My voice was hardly above a whisper when he sat me on his white death-couch. “I don’t think a rock is going to make me feel better right now.”

Arranging my limbs like I was some little doll, he fluffed pillows for behind my back, laid a soft blanket over my knees.

All the while, I could not control my tongue. “This is where you sat me the night Private Cullen was hanged.” I pointed to the front of his desk. “And that is where I stood when you denied my graduation and stole the fog.” My eyes went to the most terrible part of the room. “And over there, you raped me.”

Catching my face, distorting my cheeks as he turned my attention back to him, he kneeled at my feet, somber, but said nothing as he drank me in.

Weaponized silence that flayed me bit by bit.

Cut to the bone, I felt so wrong in my skin. And I knew… I knew… he wouldn’t change anything about his choices in the past.

Where I saw tragedy, he saw triumph.

That was why he kept his silence.

And I wept for it, sobbing with only my tormentor to lean on.

The number of times I cried on this man since waking up in his bed the first time shamed me. That I could find comfort with him degraded me. That I was even capable of crying with such fervor confused me.

Recruits do not cry.

No, pain was to be buried deep, deep, deep down.

But I wasn’t a recruit anymore, was I? I was an instructor now. Mated to a demon I clung to as I purged.

I bawled until my stomach hurt, until I was out of tears and thirsty.

A strange sensation I had almost forgotten. A parched throat didn’t belong to mated females, because a flood of male ejaculate should have been plugged inside me. And this made me angry with him on a very different, very strange level.

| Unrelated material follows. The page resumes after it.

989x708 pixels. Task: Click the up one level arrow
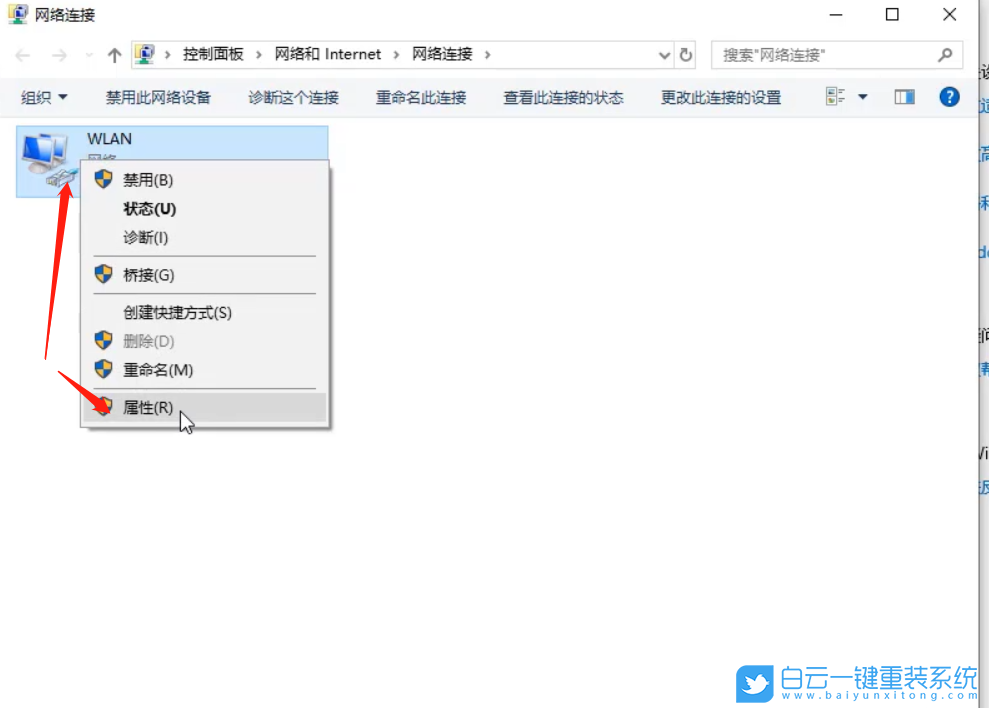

Holding me as I broke apart, Cyderial gave me all the time in the world. My breath a shivering wreck, I drank down his scent. Nose at his throat, arms wrapped around his neck, I called him horrible names.

Let him witness the damage he’d done.

I hated him. I was fond of him. Addicted to him. And I needed him.

Cyderial had done monstrous things, no question. But he could be so gentle. And forceful.

The man could make me do anything he wanted.

And I suspected he knew I liked being compelled when I was scared. Maybe my brain was broken from academy life. Maybe there was no better way he could have claimed me than by taking me by the throat and dragging me into a bond.

Maybe I deserved him.

A strange thought that quieted my brain, slowed my hiccupping breaths, and lulled me as he rocked me in his arms.

When my voice returned and I was somewhat stable, I muttered, “Did you know recruits call this the death couch? No one who has sat on it lived to tell the tale.”

With a dark chuckle, he rubbed warm circles into my back. “You’ve sat on it.”

Voice hardly more than a whisper, I answered, “And I told no one.”